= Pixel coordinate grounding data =
--

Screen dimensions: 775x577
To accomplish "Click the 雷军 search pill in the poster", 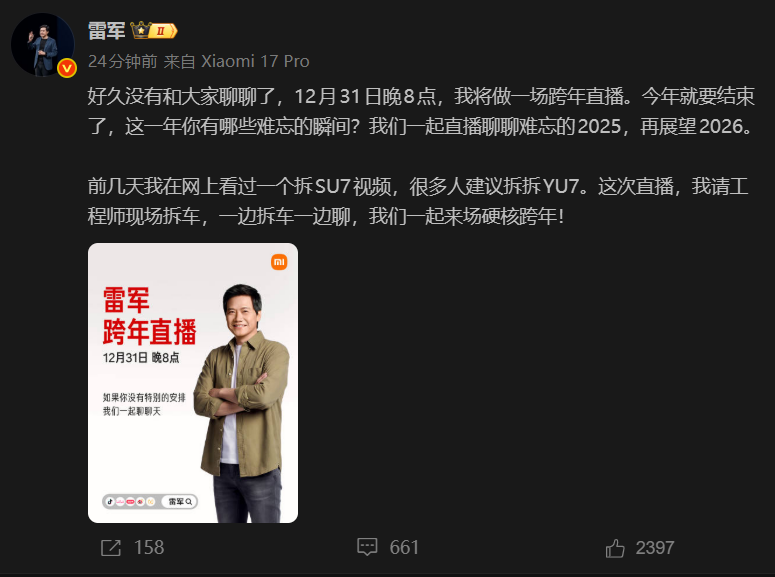I will (x=179, y=502).
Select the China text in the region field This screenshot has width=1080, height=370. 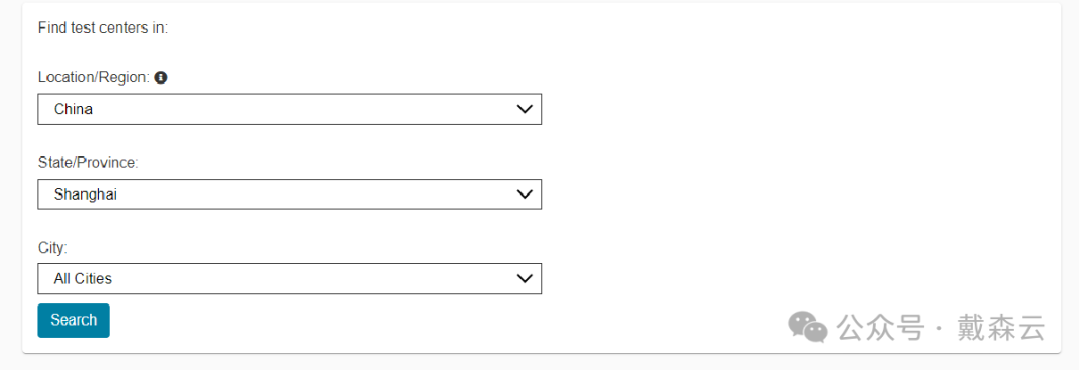click(x=73, y=110)
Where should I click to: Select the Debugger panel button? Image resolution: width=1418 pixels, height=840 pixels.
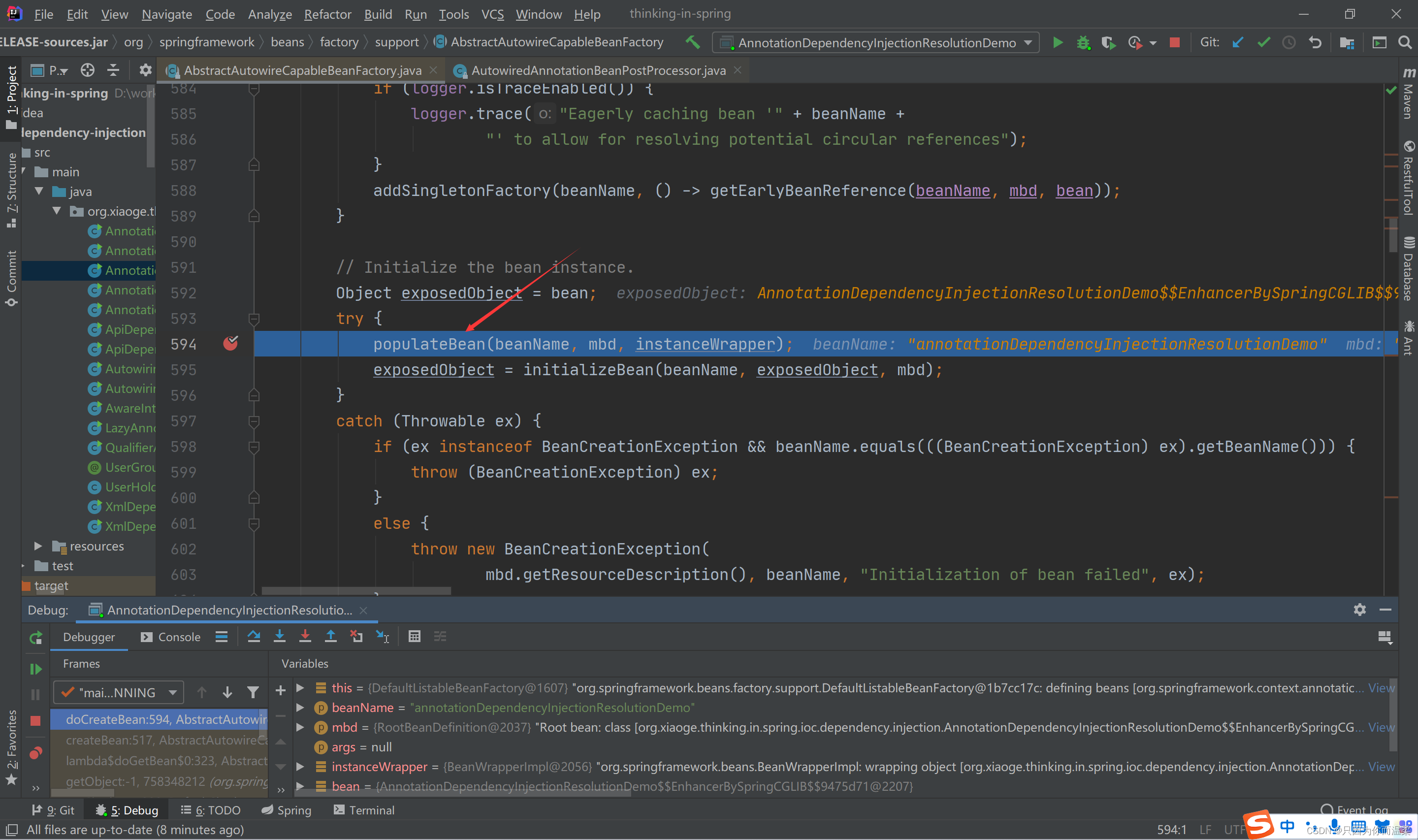point(89,636)
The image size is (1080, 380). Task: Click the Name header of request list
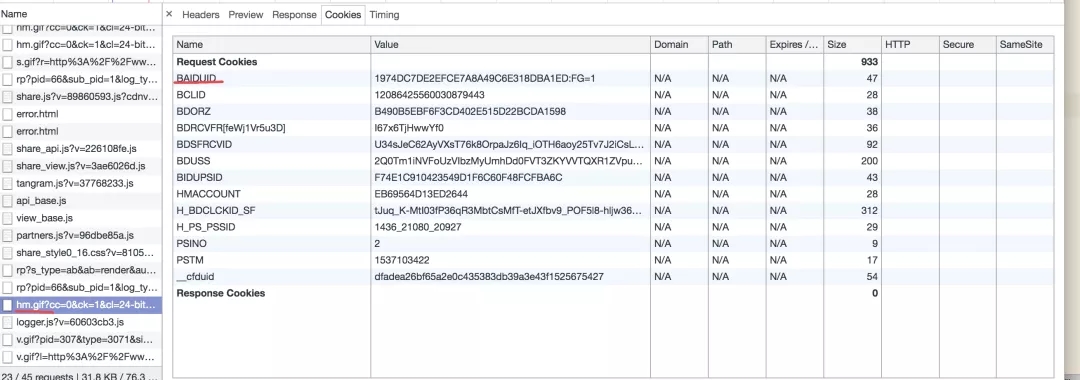pyautogui.click(x=81, y=14)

--

Hand back exactly the lines from the one with "The image size" through the last line of the data above, both ends included, with every picture left out.

The image size is (1080, 380). Task: Click the Name header of request list
pyautogui.click(x=81, y=14)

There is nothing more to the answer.